The electric steering, the electropneumatic braking and the electrically controllable drive machine of each of the motor vehicles 2, 4a, 4b, 4c, 6 incorporated in the fleet 1 are automatically electrically actuated by an electric actuating signal in the course of the vehicle follow-up control on the basis of the distance and speed data received in each case by the electronic control unit of the vehicle follow-up control in order to follow the target trajectory specified by the lead vehicle 2 at equal intervals, in this case, for example, along a left-hand curve (see fig. 2).

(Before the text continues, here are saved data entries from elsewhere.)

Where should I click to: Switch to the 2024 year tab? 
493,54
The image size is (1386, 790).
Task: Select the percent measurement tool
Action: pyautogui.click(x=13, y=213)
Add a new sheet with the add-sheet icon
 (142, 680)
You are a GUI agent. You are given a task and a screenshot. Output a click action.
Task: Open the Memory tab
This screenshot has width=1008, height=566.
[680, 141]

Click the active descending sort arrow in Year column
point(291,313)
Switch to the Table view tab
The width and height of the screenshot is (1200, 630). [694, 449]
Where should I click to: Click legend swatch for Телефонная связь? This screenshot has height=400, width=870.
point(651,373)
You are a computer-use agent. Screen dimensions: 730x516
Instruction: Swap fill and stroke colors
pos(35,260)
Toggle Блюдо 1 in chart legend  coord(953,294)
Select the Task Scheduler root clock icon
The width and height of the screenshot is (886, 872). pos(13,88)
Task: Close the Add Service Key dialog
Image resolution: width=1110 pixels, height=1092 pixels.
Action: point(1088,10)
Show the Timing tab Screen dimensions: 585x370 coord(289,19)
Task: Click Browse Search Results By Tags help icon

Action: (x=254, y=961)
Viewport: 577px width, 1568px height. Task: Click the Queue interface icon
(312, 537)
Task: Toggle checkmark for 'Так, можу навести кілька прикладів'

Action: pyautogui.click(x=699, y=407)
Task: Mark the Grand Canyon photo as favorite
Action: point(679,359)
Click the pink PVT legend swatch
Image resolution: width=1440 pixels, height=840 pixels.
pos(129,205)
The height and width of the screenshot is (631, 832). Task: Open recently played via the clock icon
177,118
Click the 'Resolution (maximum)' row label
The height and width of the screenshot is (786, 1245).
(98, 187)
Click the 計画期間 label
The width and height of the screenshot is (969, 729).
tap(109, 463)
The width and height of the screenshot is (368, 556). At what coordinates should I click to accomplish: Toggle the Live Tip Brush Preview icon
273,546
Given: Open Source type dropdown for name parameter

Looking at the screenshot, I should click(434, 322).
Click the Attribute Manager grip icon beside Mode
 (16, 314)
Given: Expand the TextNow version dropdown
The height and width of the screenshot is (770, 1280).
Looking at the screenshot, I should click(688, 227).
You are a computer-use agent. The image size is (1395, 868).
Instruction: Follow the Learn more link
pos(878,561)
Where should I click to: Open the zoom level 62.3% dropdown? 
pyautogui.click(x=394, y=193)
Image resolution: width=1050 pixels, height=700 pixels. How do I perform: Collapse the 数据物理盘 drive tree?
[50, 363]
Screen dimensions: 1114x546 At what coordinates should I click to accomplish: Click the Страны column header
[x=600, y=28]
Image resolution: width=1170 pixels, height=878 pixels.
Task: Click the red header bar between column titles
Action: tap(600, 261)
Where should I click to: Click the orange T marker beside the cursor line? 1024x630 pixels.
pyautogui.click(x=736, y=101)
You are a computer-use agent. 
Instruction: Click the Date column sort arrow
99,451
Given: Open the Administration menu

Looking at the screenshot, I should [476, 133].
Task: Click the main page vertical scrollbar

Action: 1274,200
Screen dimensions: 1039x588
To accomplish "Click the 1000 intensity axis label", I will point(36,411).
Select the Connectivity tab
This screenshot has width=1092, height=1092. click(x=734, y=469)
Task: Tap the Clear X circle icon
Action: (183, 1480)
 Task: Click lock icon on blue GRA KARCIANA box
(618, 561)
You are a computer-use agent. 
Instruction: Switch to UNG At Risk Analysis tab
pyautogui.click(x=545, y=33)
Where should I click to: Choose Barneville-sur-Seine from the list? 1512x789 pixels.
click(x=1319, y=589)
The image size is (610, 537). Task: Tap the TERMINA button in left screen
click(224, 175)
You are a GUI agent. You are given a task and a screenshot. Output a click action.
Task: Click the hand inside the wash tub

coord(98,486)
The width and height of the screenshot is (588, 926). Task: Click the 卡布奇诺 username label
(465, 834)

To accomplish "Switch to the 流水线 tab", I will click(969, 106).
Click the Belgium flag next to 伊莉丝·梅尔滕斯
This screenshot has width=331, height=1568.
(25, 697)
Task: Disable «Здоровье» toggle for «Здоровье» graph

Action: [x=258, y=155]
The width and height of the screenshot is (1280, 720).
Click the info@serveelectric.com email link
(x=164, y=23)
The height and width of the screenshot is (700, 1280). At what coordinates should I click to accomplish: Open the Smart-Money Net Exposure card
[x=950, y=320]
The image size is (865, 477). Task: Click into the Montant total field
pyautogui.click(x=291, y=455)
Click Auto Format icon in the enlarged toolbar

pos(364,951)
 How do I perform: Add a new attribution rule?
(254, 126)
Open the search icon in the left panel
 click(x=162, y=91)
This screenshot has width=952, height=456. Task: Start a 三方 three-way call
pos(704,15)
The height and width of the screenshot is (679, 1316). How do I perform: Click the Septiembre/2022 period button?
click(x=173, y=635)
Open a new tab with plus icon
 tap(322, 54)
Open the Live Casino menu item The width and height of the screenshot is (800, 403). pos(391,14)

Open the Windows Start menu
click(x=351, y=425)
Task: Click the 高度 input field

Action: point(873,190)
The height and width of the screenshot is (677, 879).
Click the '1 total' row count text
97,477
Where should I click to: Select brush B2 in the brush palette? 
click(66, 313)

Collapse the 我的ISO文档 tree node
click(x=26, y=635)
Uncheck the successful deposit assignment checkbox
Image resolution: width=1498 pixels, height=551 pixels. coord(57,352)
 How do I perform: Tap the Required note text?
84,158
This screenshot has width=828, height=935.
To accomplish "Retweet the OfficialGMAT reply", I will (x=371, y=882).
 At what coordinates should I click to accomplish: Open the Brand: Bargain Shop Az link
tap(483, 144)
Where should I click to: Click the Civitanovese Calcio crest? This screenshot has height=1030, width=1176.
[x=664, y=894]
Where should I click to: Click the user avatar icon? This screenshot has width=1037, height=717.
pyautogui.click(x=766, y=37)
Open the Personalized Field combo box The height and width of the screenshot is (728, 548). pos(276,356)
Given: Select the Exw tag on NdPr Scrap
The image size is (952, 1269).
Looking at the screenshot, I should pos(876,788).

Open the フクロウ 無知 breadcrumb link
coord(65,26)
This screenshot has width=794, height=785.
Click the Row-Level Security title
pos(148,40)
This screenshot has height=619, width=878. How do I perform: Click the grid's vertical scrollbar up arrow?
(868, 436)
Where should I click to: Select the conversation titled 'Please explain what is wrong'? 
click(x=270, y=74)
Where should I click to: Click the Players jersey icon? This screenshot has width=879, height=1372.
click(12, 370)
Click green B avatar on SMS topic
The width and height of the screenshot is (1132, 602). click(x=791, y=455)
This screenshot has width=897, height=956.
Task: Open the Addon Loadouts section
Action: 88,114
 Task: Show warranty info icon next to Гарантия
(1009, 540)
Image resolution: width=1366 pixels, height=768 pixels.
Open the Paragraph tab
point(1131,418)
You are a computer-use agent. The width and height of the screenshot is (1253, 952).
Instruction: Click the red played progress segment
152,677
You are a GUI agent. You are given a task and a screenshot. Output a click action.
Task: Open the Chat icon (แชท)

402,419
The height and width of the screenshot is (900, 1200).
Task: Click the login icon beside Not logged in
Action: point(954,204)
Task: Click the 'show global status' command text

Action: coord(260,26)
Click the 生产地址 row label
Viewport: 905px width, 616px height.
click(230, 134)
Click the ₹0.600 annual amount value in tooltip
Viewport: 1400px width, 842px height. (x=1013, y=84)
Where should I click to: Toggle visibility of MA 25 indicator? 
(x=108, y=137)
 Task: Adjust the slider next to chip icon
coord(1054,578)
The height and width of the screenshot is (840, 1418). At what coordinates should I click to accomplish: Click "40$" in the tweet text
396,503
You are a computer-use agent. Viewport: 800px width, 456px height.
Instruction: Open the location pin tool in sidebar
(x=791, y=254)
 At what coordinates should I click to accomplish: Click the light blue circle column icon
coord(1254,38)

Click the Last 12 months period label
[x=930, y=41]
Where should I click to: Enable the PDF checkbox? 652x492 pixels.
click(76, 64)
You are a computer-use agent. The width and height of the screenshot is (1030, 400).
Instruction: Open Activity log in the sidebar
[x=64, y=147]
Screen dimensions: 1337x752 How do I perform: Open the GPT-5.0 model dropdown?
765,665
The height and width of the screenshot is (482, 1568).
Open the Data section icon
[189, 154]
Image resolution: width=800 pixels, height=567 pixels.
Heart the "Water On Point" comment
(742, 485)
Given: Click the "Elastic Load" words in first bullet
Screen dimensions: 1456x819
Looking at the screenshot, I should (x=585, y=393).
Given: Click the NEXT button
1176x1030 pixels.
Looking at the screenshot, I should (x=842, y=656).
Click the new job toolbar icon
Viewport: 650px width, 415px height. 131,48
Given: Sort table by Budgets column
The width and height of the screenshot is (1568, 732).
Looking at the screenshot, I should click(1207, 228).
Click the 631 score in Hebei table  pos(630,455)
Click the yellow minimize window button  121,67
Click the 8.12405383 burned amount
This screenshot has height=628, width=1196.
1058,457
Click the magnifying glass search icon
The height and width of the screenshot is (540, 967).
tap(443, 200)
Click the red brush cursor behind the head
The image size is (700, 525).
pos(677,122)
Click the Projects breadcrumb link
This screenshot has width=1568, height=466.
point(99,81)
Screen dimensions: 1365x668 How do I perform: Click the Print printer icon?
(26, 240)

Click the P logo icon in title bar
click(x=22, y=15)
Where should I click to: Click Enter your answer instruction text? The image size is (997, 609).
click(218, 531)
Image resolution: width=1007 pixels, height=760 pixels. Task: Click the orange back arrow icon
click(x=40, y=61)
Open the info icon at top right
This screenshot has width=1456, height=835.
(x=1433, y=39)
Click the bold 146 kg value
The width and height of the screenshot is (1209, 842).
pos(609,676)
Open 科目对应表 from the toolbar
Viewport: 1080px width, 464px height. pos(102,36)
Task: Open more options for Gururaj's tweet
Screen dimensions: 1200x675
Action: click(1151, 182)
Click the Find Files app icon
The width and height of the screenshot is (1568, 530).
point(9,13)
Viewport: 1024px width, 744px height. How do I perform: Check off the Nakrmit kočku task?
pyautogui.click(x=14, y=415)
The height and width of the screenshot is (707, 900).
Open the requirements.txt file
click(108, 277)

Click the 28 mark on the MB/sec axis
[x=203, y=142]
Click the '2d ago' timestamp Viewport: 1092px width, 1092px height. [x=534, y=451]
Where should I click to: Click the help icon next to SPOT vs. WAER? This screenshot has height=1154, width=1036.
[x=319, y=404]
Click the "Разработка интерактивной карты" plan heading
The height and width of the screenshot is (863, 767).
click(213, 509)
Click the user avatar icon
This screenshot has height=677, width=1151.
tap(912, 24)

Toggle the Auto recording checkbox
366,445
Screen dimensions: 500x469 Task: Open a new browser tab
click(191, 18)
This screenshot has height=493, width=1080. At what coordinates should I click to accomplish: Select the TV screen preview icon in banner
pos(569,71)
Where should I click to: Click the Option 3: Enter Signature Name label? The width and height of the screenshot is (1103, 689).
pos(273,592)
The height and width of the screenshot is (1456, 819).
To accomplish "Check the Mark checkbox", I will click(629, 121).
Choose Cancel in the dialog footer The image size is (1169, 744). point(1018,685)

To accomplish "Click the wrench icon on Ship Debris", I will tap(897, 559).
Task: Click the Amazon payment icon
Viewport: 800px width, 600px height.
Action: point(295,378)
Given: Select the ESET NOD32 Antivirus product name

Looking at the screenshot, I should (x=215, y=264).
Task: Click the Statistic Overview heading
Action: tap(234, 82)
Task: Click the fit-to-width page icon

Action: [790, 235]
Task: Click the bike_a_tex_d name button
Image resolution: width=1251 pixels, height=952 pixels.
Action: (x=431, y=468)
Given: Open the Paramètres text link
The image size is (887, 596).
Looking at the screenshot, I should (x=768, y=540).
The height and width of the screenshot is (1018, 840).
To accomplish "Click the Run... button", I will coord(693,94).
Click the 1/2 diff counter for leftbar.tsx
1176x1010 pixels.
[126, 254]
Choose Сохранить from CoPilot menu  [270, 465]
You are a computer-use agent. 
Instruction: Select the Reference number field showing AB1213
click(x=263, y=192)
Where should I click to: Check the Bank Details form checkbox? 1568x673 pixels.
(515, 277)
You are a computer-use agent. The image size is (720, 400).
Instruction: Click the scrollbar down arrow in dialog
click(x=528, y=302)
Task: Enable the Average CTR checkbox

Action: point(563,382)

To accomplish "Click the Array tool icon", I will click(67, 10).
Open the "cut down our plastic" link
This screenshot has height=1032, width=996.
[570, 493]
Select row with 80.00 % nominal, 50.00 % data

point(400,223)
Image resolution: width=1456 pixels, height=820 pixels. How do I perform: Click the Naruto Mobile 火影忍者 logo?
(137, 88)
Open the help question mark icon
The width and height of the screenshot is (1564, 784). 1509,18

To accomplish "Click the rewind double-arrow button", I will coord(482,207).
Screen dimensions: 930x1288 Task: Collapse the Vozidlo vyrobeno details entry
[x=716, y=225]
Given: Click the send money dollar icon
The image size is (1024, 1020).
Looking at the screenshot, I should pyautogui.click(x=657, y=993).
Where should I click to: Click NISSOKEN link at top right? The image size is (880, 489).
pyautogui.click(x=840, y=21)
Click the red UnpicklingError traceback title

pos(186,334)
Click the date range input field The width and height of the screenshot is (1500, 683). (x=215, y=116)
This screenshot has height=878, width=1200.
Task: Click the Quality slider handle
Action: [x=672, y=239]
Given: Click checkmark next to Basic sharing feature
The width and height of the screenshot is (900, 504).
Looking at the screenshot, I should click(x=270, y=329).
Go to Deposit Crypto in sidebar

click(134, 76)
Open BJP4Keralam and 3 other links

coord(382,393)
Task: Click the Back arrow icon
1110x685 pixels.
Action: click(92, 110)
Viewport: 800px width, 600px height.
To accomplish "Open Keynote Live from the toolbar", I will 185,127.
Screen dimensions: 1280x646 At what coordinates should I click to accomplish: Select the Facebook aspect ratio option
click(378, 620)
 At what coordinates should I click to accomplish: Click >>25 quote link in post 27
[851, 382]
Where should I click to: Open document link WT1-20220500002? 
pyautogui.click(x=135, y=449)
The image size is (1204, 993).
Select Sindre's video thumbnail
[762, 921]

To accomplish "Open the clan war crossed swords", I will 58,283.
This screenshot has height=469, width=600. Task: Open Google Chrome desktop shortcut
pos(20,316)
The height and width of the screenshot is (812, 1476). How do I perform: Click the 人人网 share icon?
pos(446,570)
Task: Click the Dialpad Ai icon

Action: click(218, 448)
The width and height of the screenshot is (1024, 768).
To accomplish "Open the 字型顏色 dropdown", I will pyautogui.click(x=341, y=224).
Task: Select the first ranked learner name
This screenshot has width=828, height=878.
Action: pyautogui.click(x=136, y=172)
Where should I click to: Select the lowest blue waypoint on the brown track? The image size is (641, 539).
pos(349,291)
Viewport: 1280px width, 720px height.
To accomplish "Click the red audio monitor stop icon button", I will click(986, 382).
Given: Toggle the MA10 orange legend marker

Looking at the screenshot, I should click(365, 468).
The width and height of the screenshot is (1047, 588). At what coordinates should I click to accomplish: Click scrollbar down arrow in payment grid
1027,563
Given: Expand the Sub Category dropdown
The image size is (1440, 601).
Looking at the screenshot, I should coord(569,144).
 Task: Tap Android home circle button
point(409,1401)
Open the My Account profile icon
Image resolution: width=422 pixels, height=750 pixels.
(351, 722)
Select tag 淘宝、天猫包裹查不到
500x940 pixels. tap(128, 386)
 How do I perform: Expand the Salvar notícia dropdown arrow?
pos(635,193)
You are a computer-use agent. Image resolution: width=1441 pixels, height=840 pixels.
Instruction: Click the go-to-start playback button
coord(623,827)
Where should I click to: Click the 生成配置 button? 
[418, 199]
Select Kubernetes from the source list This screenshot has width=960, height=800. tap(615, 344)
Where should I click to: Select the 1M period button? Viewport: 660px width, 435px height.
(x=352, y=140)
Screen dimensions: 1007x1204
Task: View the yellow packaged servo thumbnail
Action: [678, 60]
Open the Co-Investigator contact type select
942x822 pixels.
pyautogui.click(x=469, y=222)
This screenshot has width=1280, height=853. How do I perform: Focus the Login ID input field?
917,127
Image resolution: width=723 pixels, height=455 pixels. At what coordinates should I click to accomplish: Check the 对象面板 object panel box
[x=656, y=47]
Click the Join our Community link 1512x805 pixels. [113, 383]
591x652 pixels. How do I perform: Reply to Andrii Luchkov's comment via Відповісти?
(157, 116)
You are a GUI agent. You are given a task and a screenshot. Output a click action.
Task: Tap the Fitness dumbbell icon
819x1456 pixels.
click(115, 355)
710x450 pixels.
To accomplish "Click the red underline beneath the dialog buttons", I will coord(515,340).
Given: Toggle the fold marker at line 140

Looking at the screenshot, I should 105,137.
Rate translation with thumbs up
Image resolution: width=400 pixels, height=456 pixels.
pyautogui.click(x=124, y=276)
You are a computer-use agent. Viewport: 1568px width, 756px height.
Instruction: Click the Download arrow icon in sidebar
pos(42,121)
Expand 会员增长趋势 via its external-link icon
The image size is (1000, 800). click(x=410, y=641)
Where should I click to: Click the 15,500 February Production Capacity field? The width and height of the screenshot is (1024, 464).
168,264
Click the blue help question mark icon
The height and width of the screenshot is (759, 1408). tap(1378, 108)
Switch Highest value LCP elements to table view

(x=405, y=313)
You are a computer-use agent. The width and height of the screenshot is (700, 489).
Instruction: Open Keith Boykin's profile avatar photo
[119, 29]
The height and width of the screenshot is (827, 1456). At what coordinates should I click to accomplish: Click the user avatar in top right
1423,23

The sixth motor vehicle 8, which is not yet incorporated into the vehicle fleet 1, is also equipped with equipment that enables vehicle following adjustment and which therefore, like the motor vehicles 2, 4a, 4b, 4c, 6 in the vehicle fleet 1, comprises a transmitting device and a receiving device of a vehicle-to-vehicle communication device, a sensor device, an electronic control unit, and at least one electrically controllable drive machine, an electrically controllable service brake device and an electrically controllable steering device as an actuator. In addition, a device may be provided onboard which enables vehicle-to-X communication, i.e. communication between the sixth motor vehicle 8 and the external infrastructure X.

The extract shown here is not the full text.